* WRITTEN REQUEST
Rewrite the listing from the line containing "Given: Open the Jul" through the line containing "pos(1153,56)", substituting "Settings menu" for "Manage menu" and leaving everything else unchanged.

--- begin DATA TO PROCESS ---

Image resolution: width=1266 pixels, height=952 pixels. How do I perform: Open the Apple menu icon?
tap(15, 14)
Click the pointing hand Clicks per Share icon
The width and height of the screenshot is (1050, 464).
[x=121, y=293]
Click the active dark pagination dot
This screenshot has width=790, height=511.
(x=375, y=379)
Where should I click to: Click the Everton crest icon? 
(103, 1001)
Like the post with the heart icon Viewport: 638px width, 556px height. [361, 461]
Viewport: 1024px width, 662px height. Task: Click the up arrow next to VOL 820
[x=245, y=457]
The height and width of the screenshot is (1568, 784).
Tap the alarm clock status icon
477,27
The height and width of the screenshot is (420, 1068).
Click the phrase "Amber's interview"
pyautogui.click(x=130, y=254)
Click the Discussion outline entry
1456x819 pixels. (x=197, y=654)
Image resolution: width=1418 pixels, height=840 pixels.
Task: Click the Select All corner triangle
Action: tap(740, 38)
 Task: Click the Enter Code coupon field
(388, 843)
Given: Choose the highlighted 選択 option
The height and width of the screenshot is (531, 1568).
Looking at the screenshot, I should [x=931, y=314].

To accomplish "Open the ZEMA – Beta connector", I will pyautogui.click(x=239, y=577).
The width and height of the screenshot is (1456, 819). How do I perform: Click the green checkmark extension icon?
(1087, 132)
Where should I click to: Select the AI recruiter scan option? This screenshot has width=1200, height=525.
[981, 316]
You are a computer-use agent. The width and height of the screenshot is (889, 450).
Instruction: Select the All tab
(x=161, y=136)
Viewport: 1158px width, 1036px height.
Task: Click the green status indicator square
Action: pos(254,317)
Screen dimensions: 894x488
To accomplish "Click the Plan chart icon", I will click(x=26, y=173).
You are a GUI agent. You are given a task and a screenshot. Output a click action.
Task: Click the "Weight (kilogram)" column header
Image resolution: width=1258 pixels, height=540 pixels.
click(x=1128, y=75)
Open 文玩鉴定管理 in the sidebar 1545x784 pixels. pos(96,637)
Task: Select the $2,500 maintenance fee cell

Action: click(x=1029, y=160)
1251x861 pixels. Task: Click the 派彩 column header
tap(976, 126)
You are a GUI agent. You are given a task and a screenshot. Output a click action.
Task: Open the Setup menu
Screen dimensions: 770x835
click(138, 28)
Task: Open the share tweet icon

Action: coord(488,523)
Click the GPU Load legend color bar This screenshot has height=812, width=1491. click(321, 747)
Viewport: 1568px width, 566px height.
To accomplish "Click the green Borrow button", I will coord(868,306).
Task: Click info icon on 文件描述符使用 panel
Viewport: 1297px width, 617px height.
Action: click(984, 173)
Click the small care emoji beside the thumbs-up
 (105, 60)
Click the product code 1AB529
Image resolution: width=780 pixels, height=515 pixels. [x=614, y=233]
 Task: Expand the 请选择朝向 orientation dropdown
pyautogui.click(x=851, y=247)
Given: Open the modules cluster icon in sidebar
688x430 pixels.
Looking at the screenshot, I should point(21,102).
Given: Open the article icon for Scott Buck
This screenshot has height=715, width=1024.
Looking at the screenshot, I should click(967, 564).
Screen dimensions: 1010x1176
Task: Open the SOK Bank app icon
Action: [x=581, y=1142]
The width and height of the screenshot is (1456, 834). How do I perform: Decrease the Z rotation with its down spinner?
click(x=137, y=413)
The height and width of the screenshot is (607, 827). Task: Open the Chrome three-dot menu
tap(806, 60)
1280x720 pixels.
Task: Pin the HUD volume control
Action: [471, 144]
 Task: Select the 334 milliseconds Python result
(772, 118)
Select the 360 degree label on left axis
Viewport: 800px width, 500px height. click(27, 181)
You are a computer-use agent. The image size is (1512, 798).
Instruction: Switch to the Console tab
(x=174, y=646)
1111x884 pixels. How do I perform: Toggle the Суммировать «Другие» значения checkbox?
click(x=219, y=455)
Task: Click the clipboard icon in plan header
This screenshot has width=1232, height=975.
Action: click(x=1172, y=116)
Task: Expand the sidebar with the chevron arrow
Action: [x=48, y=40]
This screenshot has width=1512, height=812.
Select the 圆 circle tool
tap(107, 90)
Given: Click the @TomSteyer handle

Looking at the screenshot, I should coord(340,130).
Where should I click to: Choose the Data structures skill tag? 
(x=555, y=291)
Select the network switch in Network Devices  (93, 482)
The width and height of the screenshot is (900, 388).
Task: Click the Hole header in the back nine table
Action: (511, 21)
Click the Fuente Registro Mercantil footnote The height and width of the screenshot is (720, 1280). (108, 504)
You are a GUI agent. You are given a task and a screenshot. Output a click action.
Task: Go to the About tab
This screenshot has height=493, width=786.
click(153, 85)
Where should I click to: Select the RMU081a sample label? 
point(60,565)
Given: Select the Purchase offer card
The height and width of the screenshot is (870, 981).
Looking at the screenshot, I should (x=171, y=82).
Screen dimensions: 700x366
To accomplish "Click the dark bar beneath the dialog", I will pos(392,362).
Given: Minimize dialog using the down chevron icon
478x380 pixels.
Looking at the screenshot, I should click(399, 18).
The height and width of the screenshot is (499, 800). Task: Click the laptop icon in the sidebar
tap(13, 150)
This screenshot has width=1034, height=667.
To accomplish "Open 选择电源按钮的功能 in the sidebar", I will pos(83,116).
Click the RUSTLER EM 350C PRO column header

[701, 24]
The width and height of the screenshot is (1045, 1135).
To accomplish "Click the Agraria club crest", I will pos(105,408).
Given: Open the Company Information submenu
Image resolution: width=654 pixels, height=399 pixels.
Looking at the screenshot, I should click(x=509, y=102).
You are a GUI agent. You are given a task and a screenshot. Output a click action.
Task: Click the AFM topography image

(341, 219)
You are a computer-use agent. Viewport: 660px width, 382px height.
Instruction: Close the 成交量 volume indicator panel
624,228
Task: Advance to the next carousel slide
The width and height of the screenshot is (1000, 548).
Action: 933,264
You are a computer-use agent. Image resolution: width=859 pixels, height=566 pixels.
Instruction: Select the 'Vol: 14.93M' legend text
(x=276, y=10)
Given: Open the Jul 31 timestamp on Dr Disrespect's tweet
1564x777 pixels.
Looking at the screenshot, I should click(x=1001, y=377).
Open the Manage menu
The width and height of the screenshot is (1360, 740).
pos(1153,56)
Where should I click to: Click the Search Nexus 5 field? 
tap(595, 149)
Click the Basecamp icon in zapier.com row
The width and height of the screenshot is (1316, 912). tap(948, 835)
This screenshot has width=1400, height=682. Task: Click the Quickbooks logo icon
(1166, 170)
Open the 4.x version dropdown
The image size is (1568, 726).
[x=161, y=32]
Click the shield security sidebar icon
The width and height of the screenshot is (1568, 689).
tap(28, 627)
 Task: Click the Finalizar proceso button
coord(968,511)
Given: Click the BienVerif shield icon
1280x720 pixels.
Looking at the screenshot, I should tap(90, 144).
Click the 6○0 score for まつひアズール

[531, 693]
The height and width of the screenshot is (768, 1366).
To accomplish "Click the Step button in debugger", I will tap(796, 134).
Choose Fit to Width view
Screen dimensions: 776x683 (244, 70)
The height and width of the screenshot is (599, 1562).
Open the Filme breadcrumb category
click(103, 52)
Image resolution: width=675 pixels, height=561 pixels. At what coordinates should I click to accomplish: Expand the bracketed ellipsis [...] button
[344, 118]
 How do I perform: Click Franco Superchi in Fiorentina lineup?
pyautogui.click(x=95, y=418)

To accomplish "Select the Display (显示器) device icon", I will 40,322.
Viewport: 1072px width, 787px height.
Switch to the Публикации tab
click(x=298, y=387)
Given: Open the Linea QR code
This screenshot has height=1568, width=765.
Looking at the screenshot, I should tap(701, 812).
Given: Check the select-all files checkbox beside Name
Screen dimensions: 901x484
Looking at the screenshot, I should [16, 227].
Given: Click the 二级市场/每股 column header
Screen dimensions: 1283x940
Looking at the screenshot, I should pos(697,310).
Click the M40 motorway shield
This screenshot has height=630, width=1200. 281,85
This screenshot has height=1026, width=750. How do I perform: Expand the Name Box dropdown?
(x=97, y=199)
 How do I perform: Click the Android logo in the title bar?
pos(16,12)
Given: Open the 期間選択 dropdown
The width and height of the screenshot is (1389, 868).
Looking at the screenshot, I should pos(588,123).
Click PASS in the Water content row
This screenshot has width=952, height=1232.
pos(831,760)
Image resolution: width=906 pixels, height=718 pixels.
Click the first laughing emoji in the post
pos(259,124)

--- end DATA TO PROCESS ---

* RESULT OF THE TASK
Given: Open the Jul 31 timestamp on Dr Disrespect's tweet
1564x777 pixels.
Looking at the screenshot, I should click(x=1001, y=377).
Open the Settings menu
The width and height of the screenshot is (1360, 740).
pos(1153,56)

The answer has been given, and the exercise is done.